Днем бывает по-всякому. Но рано утром и к вечеру шлепают через улицу тетки Дунины калоши - "милосердия" прибыла.
- Любит она со мной завтракать и ужинать,- не таясь, объявляет Миколавна.
Тихий вечер. Тишина смыкается над дворами и улицей. В зарослях смородины, вишен да слив густеют ранние сумерки. В соседнем дворе готовятся к позднему чаю. Недвижная Миколавна: круглое пухлое лицо ее, словно летняя луна большая. Короткие команды:
- Столик ближе подвинь. Еще чуток.
- Каймак в холодильнике. Там щи старые, себе забери.
- Булки принеси.
- Колбасу. И яички вареные. Поем, а то в желудке нехорошо. Весь день не было аппетита.
- Молоко неси, забелить.
Тетке Дуне дважды повторять не надо. Она - скок да скок, шлеп да шлеп калошами: в коридор, в хату, к холодильнику. Все она знает. Не первый день при Миколавне, не первый год.
- Гляди крутым кипятком заваривай. Да ополосни.
- А булки принесла столешние.
- Истинный крест, Миколавна: только сгрузили, машина лишь подъехала, и я взяла, - оправдывается тетка Дуня.
- Закоржанелые. Топором не урубишь. Ты же все заторопом да лётом. Мясо купила - одни мослы. Лишь кобелю грызть. И ты не обижайся, я правду говорю. Я привыкла правду - в глаза.
- Истинный крест, Миколавна. Я вроде глядела...
- Не знаю, куда ты глядела, а мослов набрала.
Угодить Миколавне трудно.
- Так и сыскивает, так и сыскивает ежеминутно... Свекруха... - жалуется порой тетка Дуня.
Люди сторонние, уличные, ей сочувствуют, зная Миколавнин характер. Свои же, родные, отвечают просто: "Сто раз говорено: хватит чужие горшки выносить. Чего тебе не хватает? Пенсия есть. Живи себе". Тетка Дуня молчит, лишь вздыхает. И чуть свет спешит к Миколавне:
- Ты живая?
- Да вроде... А ночь не спала.
Миколавна - человек одинокий. Поразмыслив, решила она искать опору: "Чтобы было кому воды поднесть..." Родня ее - седьмая вода на киселе: двоюродная племянница с детьми да со стороны покойного мужа - такие же внучата. Но уж какие есть. Других на базаре не купишь.

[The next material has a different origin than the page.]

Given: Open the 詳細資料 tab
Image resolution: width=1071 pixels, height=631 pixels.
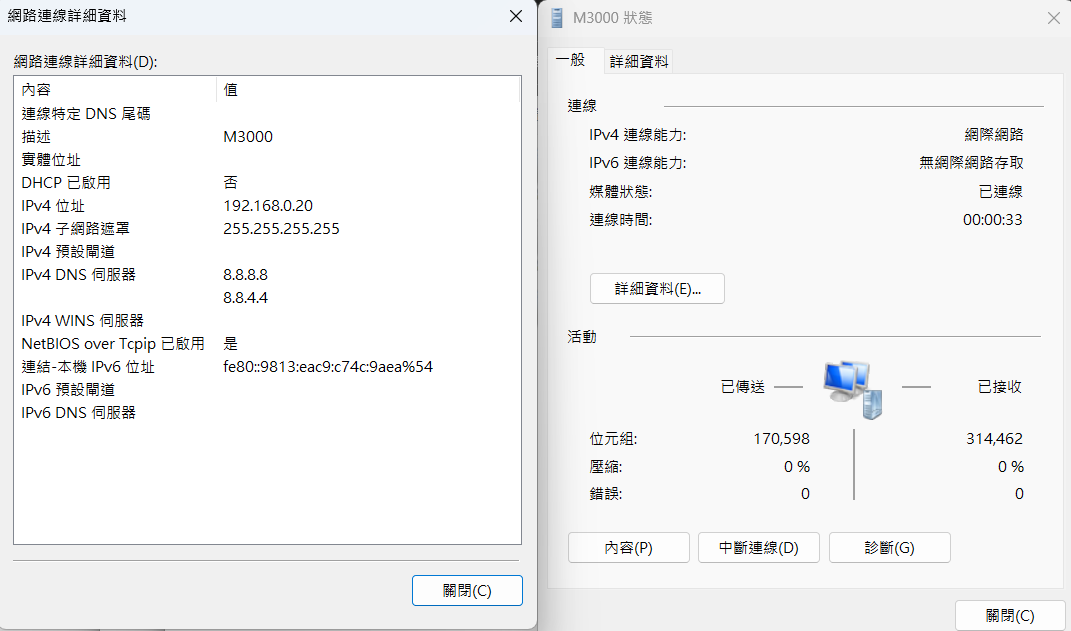Looking at the screenshot, I should (x=639, y=62).
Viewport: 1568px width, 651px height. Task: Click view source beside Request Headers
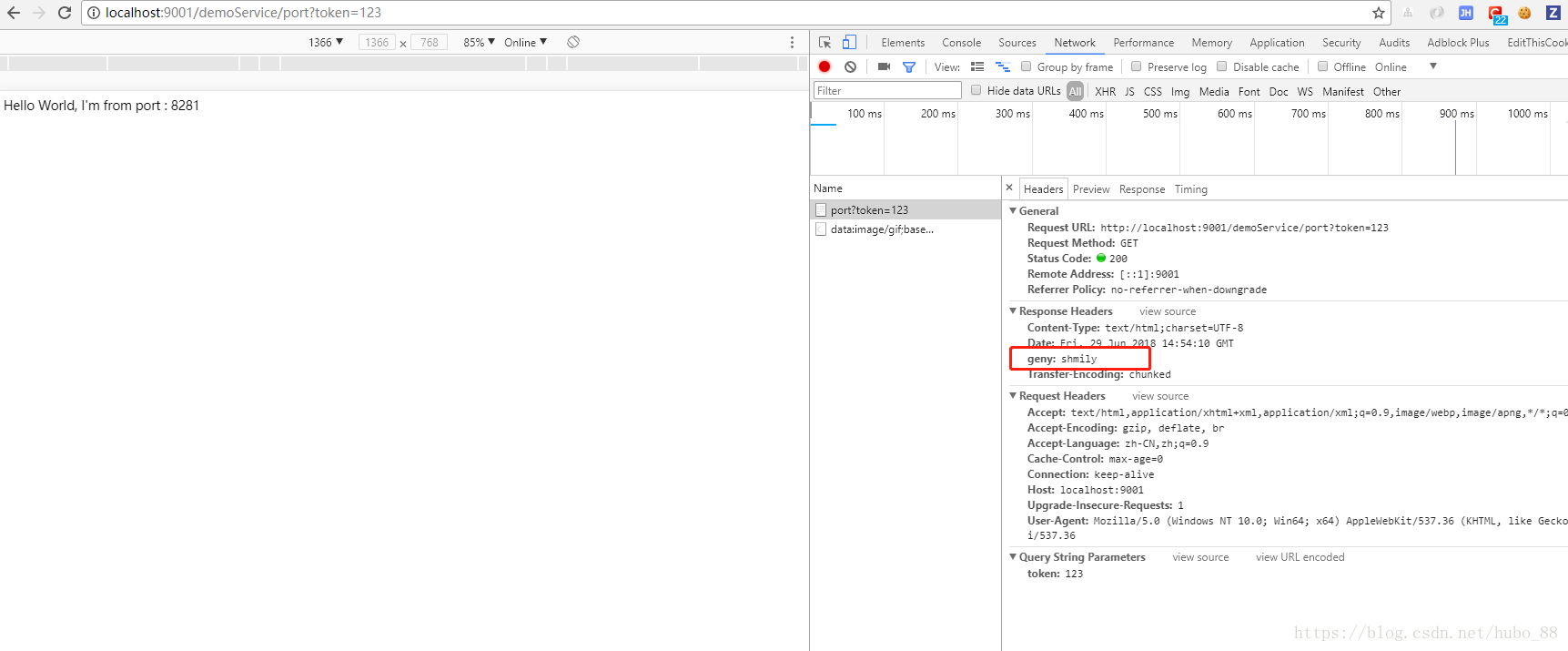click(1160, 396)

Надо заметить, что Миколавне повезло. Как говорится, кому - война, а кому - мать родна. Новые времена пришли: цены полезли дуром, а тут еще беженцы со всех сторон - на дома поднимают цены. Раньше, бывало, помрет человек одинокий, в хате ставни закроют, и стоит она, никому не нужна. Нынче любая хибара - в драку, миллионы за нее дают. За родительские дома дети дерутся да судятся, ссорятся навек. У Миколавны дом завидный: кирпичный, высокий, под шифером, на улицу - три окна. Богатство немалое, если продать. Тем более что усадьба богатая - земли много.
Сговорились с племянницей: она ухаживает, докармливает Миколавну дом берет после смерти. Съездили к нотариусу, бумагу подписали.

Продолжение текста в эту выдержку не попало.